In the US, the FOMC brought to an end the highly repressive tightening cycle that began in 2022, leaving the Fed Funds rate at 5.25% to 5.5%. As this move was widely expected, interest shifted to what Powell would say. Powell was clearly keen to reassure the markets, so he was eager to point out that the projections were not a pre-determined roadmap.
Nevertheless, a look at the minutes reveals a change in tone, with Fed officials now monitoring the data to see if “any” further tightening would be appropriate. The challenge now is to decide when to start cutting rates. The consensus is currently pegged at 75 basis points, with the first quarter-point cut priced in for March 2024.
In the immediate aftermath of the meeting, the 10-year Treasury yield fell below 4% for the first time in four months.
Here in Europe, the ECB also remained dovish at its last meeting of the year. It also left its three benchmark policy rates in a range of 4% to 4.75% and announced that it will no longer roll over bonds maturing under its Emergency Pandemic Purchasing Programme (EPPP) from July 2024. Christine Lagarde stated that rate cuts were not under discussion and that there would be an unspecified transition period before moving to an easing phase.
The Governing Council is unanimous in its view that rates will be cut later than markets expect. Some members were concerned about the extent of the easing priced in by investors. Despite Ms Lagarde’s cautious remarks on rate cuts, investors are pricing in a 150bp cut in rates by 2024, compared with the start of the year.
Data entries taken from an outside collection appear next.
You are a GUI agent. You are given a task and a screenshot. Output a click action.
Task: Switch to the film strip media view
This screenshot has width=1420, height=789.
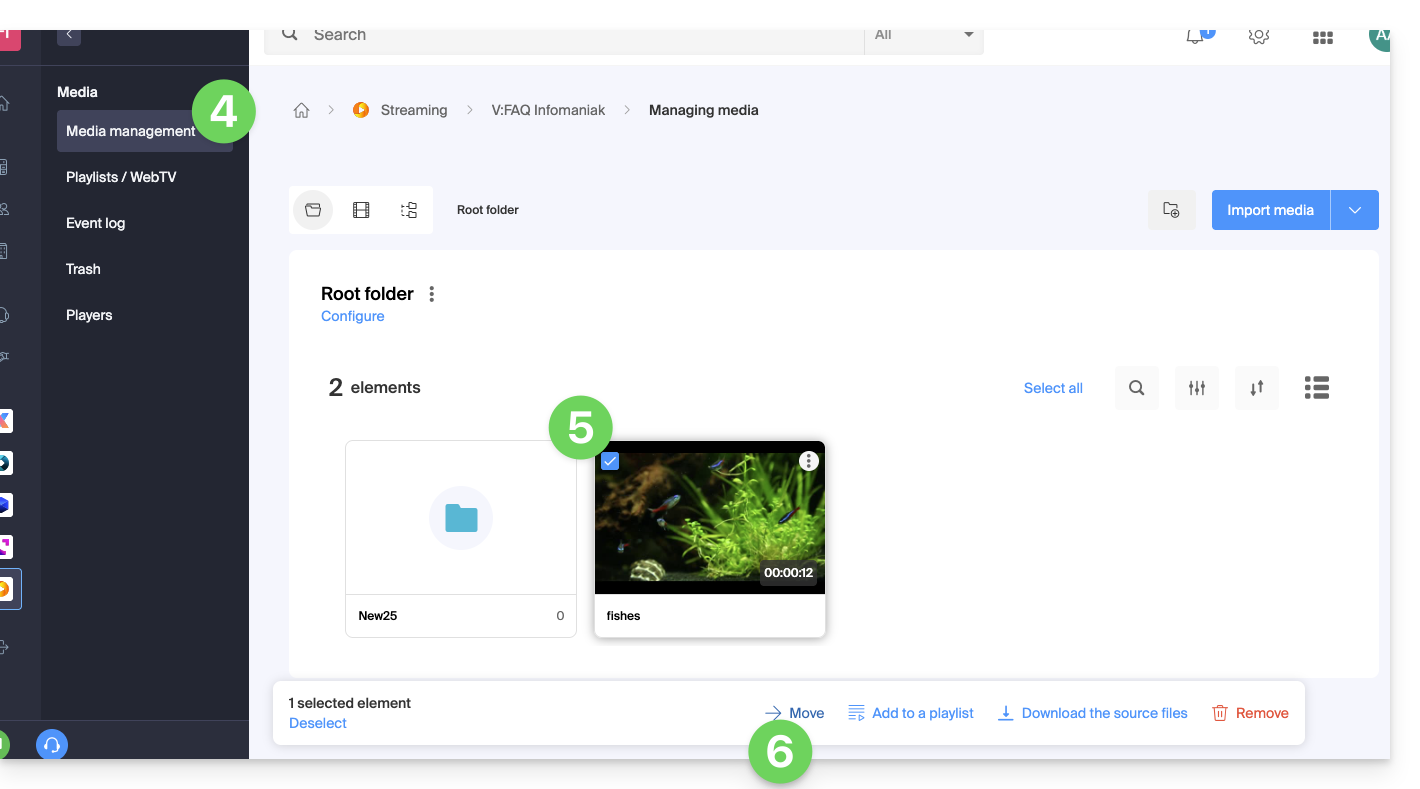361,210
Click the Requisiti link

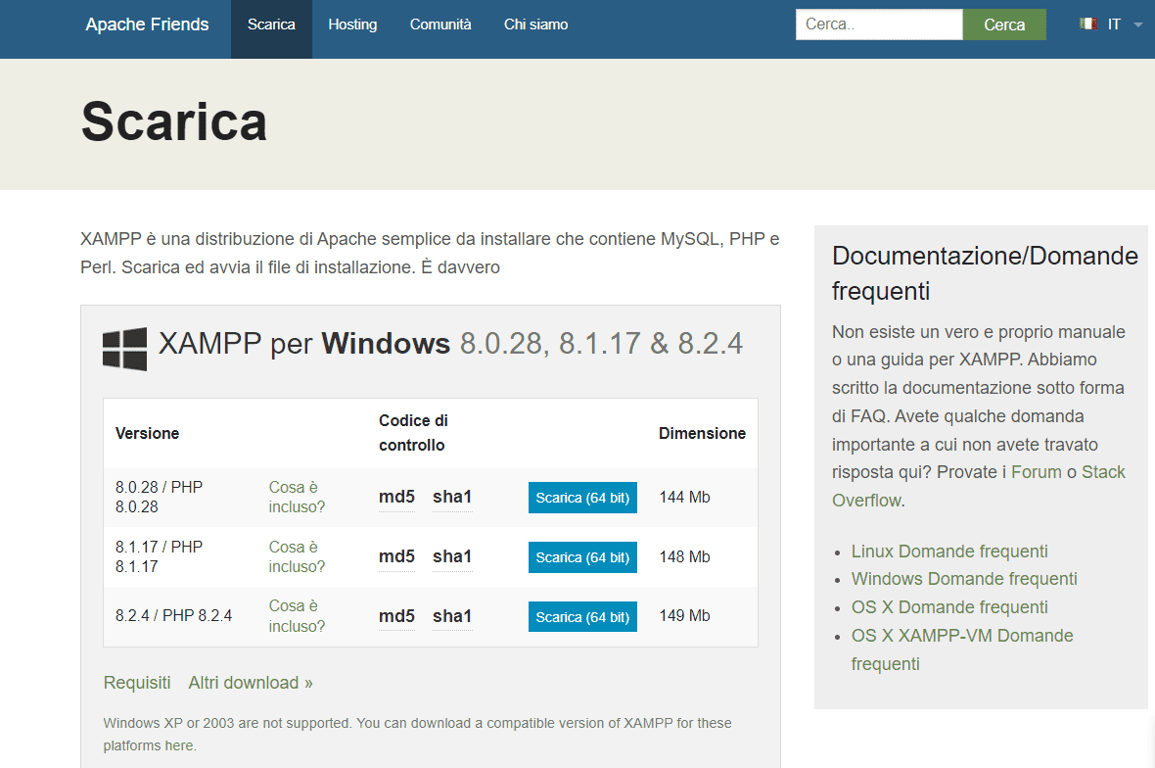(137, 682)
In Switzerland, the SNB kept policy on hold, dropped talk of a possible future hike and put less emphasis on selling foreign exchange.
The S&P 500 ended the week ahead by 2.49% while the tech-focused Nasdaq swung upwards by 2.85%. The Stoxx 600 Europe index edged up by 0.92%.
This week, the markets will be paying close attention to the PCE and GDP growth figures out of the US (Thursday) and, before that, November inflation figures for the Eurozone (Tuesday).
As widely expected, the SNB left its key rate unchanged at 1.75% at last week’s meeting. We do not expect any rate cuts before the second half of next year. The easing of inflation around the globe and the gloomier economic outlook for the planet have prompted central banks in the developed world to hit the pause button on monetary tightening.
Despite continued strong domestic demand, the Swiss economy is being dragged down by the weak global economy. Inflation in neighbouring countries has had a limited impact on prices in Switzerland, as the appreciation of the Swiss franc has largely offset the increases.
We expect consumer price inflation to remain below 2% next year, but secondary effects such as upward pressure on rents, rising electricity prices and new tax rates are likely to prevent it from decelerating as quickly as it could. For 2024, we expect below-average GDP growth of 1.2% in Switzerland.
Against this backdrop, we expect the SNB to keep its benchmark policy rate at 1.75% for the next few quarters in view of the current downturn, and then to lower it in the second half of the year once it has established that the economic slowdown is having a sustained dampening effect on core inflation.
We expect the benchmark policy rate in the range of 1.25-1.5% by end-2024 alongside weaker growth and inflation below 2%.
The real appreciation of the Swiss franc has reached the point where the SNB would normally become more cautious and try to pour cold water on the exchange rate. However, we do not forecast a sharp depreciation of the franc as the SNB wants to consolidate its balance sheet and put the money supply on a stable long-term trajectory, which limits its ability to weaken the currency.